No somos cabalmente conscientes los colombianos del nivel de degradación política, administrativa y judicial en la cual cayó y se consume cada día más el país. Hace años superamos el asombro, el estupor, respecto a sucesos lesivos a la integridad y dignidad nacionales; de a pocos vinimos normalizando la anormalidad, trastocando el delito en todas sus modalidades, la muerte, la destrucción, en factores integrados sin reparo al cotidiano devenir, y a sus tétricos oficiantes como gente del común, incluso se les otorgó brillo y relieve social, al punto de convertir a Pablo Escobar, a Tirofijo, Jojoyes y demás monstruos de maldad, en iconos “exportables”, en paradigmas, modelos a emular.
En ausencia de restricciones éticas, ante la laxitud e ineficacia en la aplicación de justicia, y pródigas amnistías, autores de atrocidades, de delitos de lesa humanidad, trocaron en los períodos de Santos, sobre todo en el actual, en cabeza de Gustavo Petro, antítesis de calidades personales, probidad y buen desempeño, para imborrable vergüenza de nuestra nacionalidad, a altos cargos de gobierno, miembros del Congreso o funcionarios públicos de todo rango. Nada menos que el lumpen intelectual en el poder, presidido por un evasor de la justicia, alucinado permanente, drogo y beodo contumaz. Nuestra capacidad de reacción colectiva frente a hechos que vienen horadando, demoliendo, los fundamentos éticos, de apego a leyes y normas, de respeto y acatamiento hacia autoridades legítimas e instituciones republicanas, es tan débil como extemporáneo.

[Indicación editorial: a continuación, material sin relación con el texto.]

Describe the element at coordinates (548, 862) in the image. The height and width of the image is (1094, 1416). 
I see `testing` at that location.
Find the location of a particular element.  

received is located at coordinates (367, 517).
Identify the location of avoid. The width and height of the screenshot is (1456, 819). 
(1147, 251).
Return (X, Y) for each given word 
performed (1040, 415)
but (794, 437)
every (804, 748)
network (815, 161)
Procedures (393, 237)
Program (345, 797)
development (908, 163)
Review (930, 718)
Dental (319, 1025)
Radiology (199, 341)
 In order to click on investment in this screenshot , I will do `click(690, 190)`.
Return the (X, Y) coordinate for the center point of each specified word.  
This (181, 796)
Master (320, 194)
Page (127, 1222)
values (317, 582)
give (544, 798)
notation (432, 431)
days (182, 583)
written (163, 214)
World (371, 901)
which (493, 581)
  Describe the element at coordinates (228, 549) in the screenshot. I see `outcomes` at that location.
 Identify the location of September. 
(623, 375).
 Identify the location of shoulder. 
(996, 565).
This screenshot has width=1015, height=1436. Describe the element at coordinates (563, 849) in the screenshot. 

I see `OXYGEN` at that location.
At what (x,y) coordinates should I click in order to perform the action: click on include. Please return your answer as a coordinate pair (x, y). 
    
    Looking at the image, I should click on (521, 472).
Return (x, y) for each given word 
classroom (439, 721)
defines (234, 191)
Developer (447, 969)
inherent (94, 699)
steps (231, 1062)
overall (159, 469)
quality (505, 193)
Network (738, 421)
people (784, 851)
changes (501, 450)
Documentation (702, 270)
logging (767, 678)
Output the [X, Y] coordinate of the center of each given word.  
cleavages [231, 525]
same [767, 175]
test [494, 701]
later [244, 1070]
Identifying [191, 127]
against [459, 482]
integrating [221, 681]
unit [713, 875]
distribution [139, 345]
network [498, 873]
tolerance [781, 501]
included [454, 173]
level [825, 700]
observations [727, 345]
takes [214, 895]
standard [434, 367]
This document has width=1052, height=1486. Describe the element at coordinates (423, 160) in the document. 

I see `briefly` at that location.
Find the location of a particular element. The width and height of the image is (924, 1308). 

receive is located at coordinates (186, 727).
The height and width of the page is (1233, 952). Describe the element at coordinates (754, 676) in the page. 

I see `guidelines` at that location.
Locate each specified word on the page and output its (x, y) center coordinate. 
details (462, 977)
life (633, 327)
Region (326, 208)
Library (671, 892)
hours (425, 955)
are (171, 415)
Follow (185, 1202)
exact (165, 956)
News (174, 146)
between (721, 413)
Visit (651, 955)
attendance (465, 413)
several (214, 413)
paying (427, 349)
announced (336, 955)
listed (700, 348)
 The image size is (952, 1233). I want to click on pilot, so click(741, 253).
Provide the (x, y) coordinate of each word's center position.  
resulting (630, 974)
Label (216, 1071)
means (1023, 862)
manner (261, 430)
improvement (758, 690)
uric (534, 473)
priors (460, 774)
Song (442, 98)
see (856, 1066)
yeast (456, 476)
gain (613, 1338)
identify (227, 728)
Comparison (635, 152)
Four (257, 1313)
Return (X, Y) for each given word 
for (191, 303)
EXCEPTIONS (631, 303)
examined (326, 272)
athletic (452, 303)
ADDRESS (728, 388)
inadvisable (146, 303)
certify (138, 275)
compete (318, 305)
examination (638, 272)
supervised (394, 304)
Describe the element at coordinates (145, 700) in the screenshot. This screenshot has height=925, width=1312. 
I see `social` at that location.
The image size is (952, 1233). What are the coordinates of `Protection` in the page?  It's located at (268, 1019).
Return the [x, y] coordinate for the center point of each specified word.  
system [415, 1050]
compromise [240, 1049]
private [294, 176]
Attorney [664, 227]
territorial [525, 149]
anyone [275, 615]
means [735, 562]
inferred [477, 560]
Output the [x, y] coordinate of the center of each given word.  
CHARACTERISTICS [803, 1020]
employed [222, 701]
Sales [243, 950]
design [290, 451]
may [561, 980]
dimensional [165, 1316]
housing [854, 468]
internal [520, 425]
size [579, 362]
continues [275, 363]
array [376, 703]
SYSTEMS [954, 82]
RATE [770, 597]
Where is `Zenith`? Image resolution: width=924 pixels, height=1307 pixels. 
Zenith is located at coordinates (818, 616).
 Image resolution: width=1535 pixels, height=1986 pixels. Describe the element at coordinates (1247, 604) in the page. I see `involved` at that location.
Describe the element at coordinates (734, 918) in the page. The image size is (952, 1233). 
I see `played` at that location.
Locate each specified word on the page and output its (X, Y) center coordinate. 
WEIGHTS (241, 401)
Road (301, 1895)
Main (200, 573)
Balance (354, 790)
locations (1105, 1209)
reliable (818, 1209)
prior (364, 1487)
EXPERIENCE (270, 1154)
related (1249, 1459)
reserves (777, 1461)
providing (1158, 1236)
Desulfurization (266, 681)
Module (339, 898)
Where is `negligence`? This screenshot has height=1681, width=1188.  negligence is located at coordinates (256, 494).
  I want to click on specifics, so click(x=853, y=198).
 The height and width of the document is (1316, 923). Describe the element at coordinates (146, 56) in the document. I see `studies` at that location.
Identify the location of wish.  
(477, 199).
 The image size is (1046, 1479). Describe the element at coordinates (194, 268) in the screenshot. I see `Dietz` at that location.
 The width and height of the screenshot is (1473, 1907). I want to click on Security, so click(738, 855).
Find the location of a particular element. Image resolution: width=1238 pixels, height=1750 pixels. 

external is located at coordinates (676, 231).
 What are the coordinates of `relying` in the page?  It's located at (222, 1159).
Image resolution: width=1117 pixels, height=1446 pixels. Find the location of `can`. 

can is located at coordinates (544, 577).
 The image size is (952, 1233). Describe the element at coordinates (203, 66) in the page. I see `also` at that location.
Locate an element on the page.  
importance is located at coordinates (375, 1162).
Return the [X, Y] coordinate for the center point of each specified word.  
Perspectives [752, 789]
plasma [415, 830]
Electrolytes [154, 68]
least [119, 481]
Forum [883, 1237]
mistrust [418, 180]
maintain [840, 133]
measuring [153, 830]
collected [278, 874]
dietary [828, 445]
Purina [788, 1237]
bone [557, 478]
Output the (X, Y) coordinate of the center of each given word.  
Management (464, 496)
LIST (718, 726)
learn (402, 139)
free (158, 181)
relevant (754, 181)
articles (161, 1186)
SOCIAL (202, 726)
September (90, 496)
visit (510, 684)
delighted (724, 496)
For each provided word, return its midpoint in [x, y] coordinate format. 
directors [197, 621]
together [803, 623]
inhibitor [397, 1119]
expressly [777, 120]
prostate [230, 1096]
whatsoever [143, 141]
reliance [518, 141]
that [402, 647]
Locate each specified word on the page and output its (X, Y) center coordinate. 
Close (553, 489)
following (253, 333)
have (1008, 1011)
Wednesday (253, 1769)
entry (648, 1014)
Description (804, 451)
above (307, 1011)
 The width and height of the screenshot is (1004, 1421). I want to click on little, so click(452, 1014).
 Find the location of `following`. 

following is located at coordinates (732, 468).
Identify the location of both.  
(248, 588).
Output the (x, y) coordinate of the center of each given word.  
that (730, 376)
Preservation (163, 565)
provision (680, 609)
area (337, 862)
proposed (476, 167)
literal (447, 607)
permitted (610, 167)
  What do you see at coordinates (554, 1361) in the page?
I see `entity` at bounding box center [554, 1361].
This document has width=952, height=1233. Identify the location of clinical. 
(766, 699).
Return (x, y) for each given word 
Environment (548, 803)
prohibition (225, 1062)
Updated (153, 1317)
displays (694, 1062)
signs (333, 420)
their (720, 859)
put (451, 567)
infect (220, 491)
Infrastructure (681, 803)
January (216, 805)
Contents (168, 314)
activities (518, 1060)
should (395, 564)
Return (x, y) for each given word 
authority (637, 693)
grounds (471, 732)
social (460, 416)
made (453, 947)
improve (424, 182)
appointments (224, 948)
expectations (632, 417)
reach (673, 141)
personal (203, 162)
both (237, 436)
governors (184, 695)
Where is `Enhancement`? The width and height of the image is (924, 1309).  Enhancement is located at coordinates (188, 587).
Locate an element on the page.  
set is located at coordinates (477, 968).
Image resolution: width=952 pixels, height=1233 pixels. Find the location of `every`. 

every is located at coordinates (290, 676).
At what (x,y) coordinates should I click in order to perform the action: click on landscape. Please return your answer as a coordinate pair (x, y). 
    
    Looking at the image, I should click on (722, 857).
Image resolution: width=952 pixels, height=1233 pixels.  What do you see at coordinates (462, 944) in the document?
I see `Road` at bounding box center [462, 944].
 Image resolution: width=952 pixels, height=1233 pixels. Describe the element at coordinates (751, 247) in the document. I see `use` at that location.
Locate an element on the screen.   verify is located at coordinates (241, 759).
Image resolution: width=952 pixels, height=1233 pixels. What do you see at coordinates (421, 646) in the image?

Insistir en la corrupción como sello indeleble de la izquierda transcontinental, es lluvia sobre un lodazal. Si algo distingue a regímenes zurdos es la codicia desbordada en sus diversos niveles. En la Colombia del abismo Petro, sin embargo, puede hablarse de explosión, de crecimiento exponencial en términos de corrupción oficial. De las trapisondas conocidas (UNGRD, Ecopetrol, compra de aviones de guerra, entre otras) se concluye que de miles y miles de millones, las cifras han escalado a billones, birlados a programas sociales, a inversiones de desarrollo e infraestructura. Corrupción a niveles siderales, con tendencia al desenfreno en época preelectoral.
Pero si algo debe suscitar preocupación mayor y urgir acciones de la oposición, es lo expuesto a la luz en días recientes, respecto a la toma de control práctico e ideológico de nuestras fuerzas armadas y de seguridad, por parte de los reconocidos enemigos de la democracia. Era de suponer y de esperar una estrategia de la izquierda para penetrar de forma abierta, desembozada, las fuerzas armadas del Estado. Lo realmente inconcebible es la inacción del bando contrario, de los supuestos defensores del sistema. Aterra comprobar la efectiva “toma” del país desde la entraña del gobierno, desde instituciones como la Fiscalía y las altas cortes. La sensación generalizada es de impotencia frente a los desafueros de Petro y su banda. ¿Lo tienen claro los candidatos y sobre todo los votantes?